MOSE' (Spatio-Temporal MOdelling of Environmental Evolutionary Processes by means of GeoSErvices) system, a Grid based problem solving environment (PSE) for the developing of geoscience applications. MOSÈ is a PSE able to support the activities that concern the modeling and simulation and mining of spatio-temporal phenomena for analyzing and managing the identification and the mitigation of natural disasters like floods, wildfires, landslides etc. The activities managed by MOSÈ are characterized by the need to handle large amounts of spatio-temporal data and to support the interoperability among simulation models, distributed GIS, visualization systems, parameter estimation services, discovery of spatio-temporal patterns in pre-existing data, etc. In this domain, the data conversion and the access, search, discovery and organization processes are complex problems because data are geo-referenced, stored in distributed GIS and can be used along three dimensions: temporal, spatial and referred to the physical properties.

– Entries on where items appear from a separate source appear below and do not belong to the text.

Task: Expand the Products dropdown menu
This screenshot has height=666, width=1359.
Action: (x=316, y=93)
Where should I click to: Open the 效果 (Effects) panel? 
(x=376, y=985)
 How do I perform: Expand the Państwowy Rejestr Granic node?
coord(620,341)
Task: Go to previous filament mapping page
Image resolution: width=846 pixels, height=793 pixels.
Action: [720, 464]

MOSE' uses a Grid service based computing portal architecture to coordinate the access to the resources. Workflow technology is used to compose the services. The main components of MOSÈ are simulation services, geographic information (GI) services, knowledge discovery services (KDS), visualization services, geographic data and repositories. MOSÈ enables the creation, execution and monitoring of geo-workflows in grid environments through high level, graphical Web interfaces. Components of the workflows can be sequential, parallel and P2P applications. Each component is wrapped as Web/Grid Service for exploiting the potentialities of this architecture. Each Web service is semantically annotated and, consequently, domain specific ontologies support the user in building complex workflows, even without a deep knowledge of the domain itself.

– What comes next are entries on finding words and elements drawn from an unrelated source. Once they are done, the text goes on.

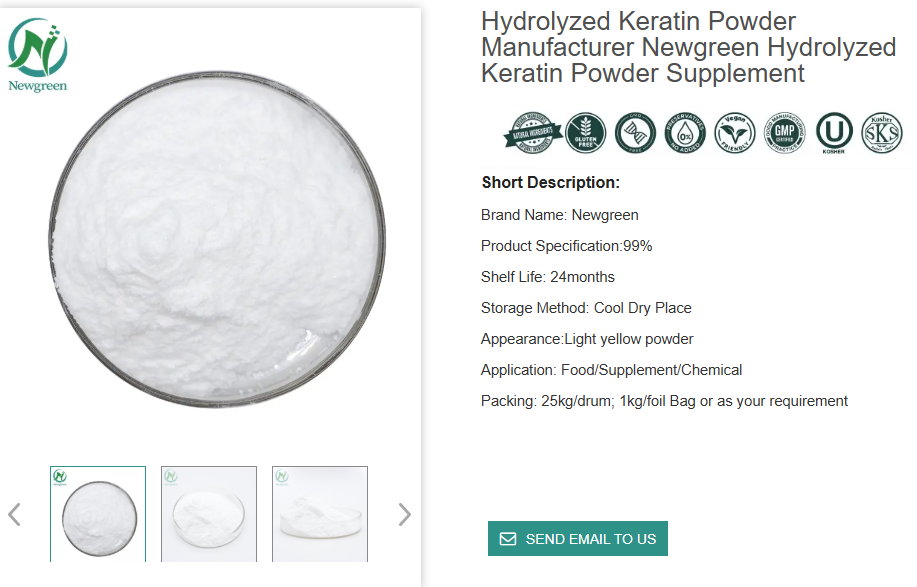Screen dimensions: 917x587
Task: Open the large powder dish image
Action: coord(217,240)
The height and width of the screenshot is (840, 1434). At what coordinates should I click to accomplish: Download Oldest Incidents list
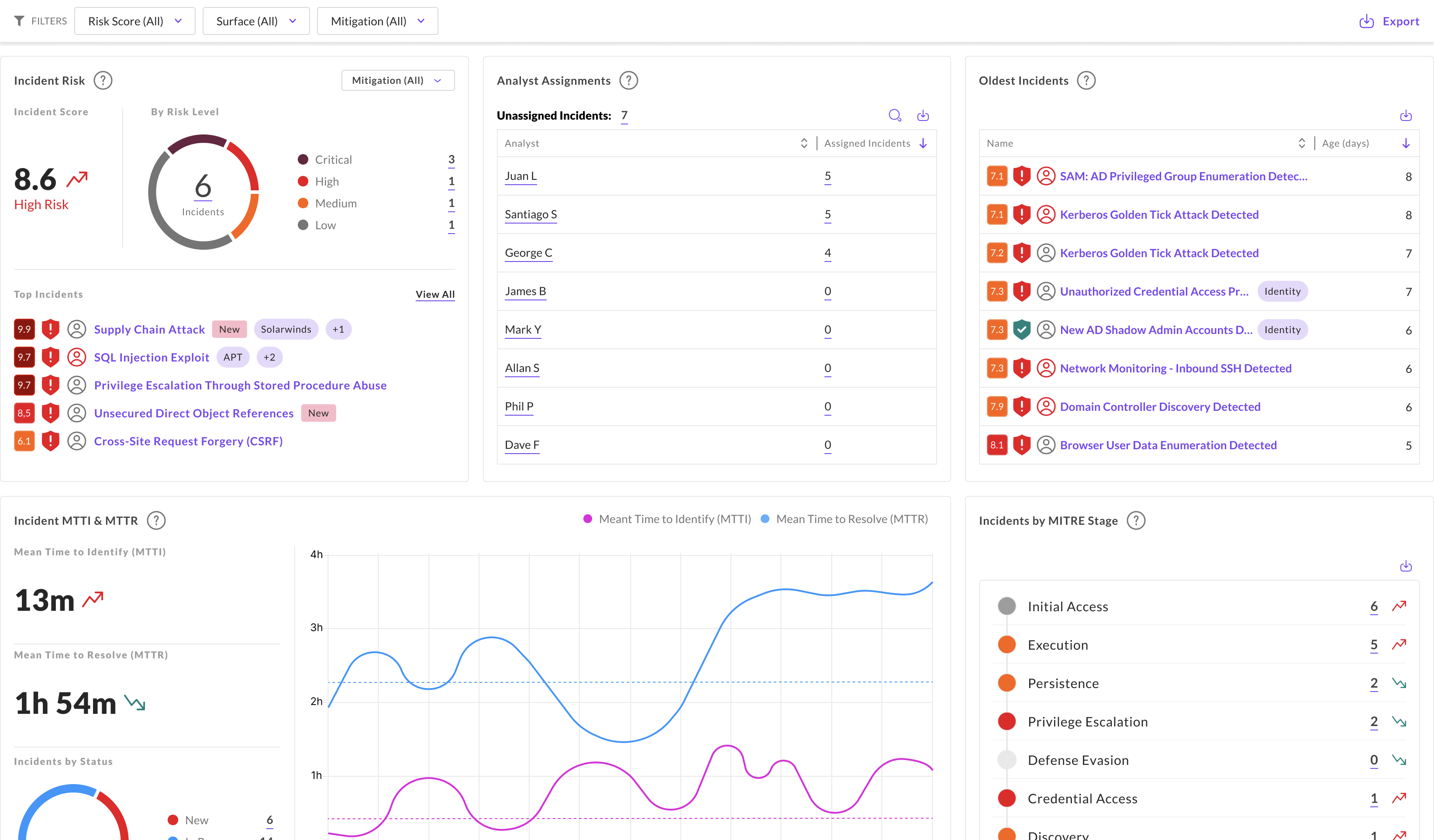click(x=1406, y=116)
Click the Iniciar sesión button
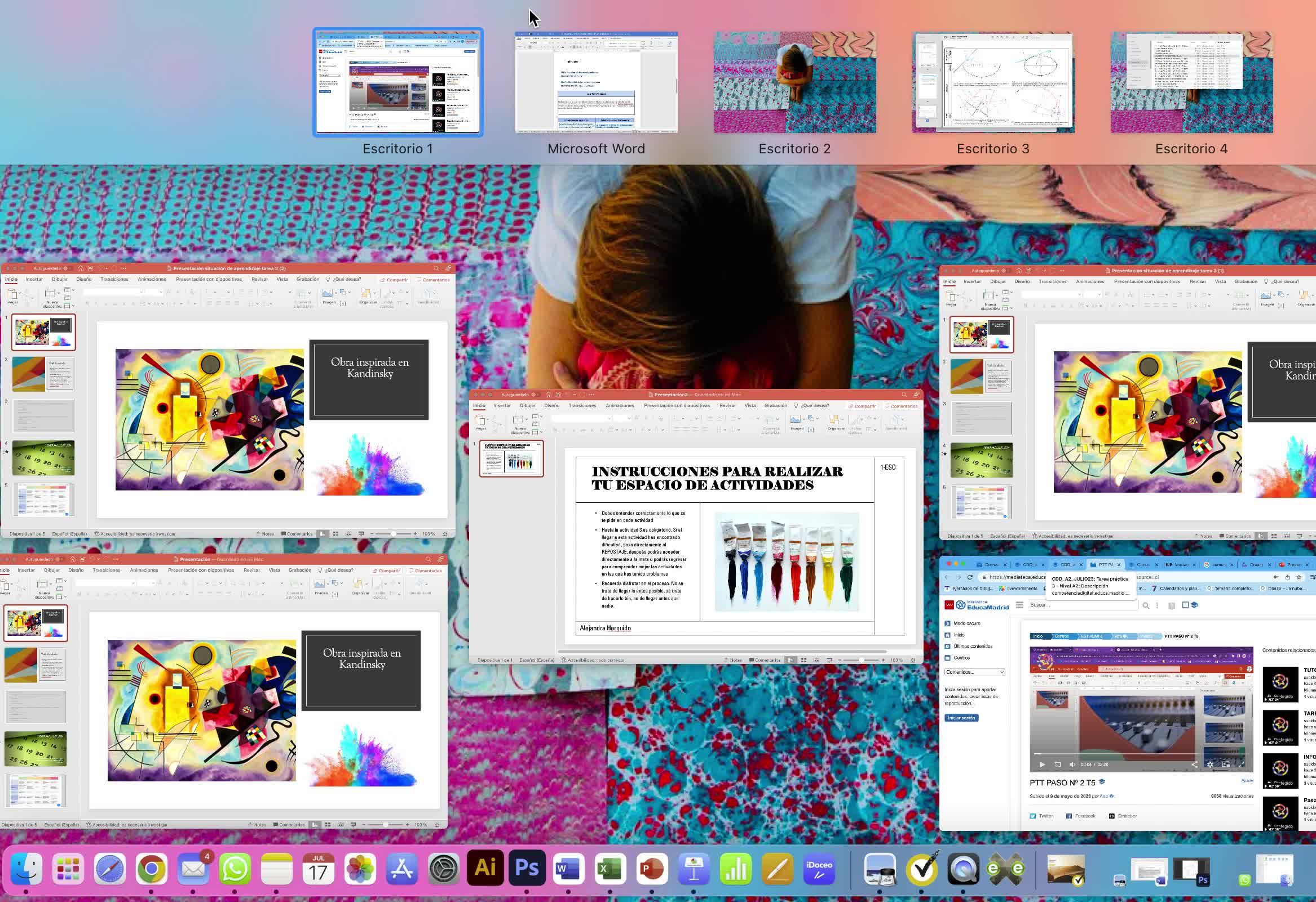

MOSE' provides web based access to the spatial data by a browser and allows data to be observed and manipulated in a 2D/3D space by selecting regions in thematic maps. Natural phenomena can be modeled by cellular automata (CA) models and simulated by a parallel Grid service based on the CAMELotGrid environment. MOSÈ provides KDS based on the WEKA (Waikato Environment for Knowledge Analysis) data mining library and novel distributed data mining algorithms for spatial data analysis. Distributed data intensive mining algorithms are necessary to discover spatial patterns from large geospatial datasets. Novel algorithms must be developed to accomplish this task efficiently. We present an example of innovative KDS based on a bio-inspired P2P agent based algorithm for clustering distributed intensive geospatial data. The algorithm was implemented using the JXTA platform and then wrapped as a Web Service and integrated in the MOSÈ environment.

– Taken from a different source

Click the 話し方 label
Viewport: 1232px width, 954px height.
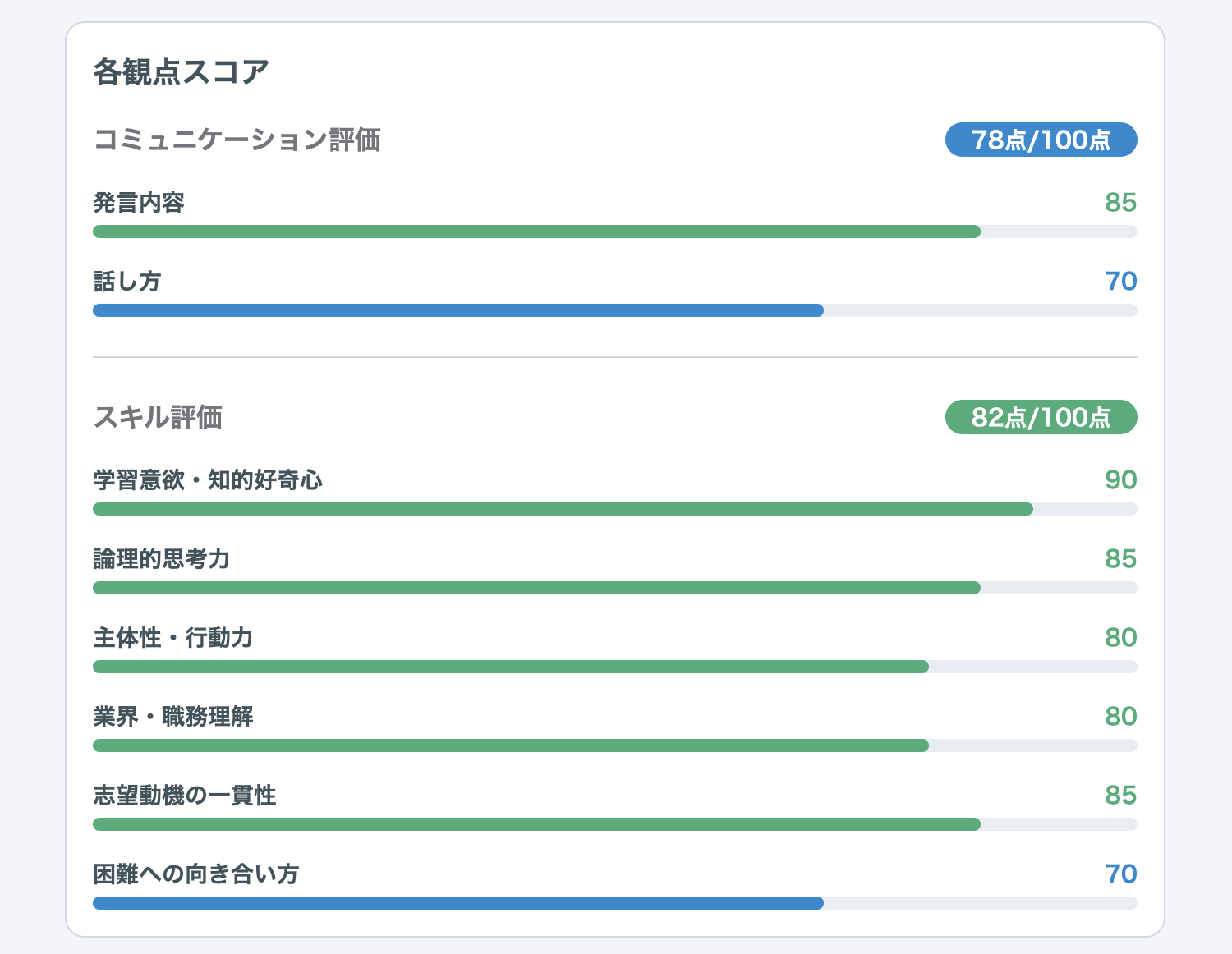coord(127,282)
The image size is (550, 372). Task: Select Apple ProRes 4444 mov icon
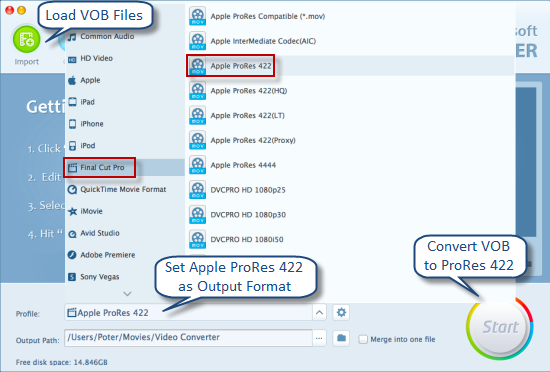coord(197,165)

A first prototype of MOSE', available at the URL http://mose.icar.cnr.it/, was successfully applied for the analysis of landslide hazard areas in the Campania Region near the Sarno area. In this scenario, the main actor is a disaster manager who wants to get an overview of the Sarno area with the indication of the regions which are currently slid down and those which are susceptible to sliding down (landslide hazard areas) within a fixed time. For each scenario, the disaster manager generates a geo-workflow that orchestrates the web services necessary to obtain the outcome, and submitted it to the MOSÈ workflow enactment engine, which takes care of its execution.





References

G. Folino, A. Forestiero, G. Papuzzo, G. Spezzano. MOSE’: A grid portal for solving geoscience problems using distributed knowledge discovery services.
Future Generation Computer Systems, Elsever, Vol. 26, N. 1, pp. 87 – 96 (2010).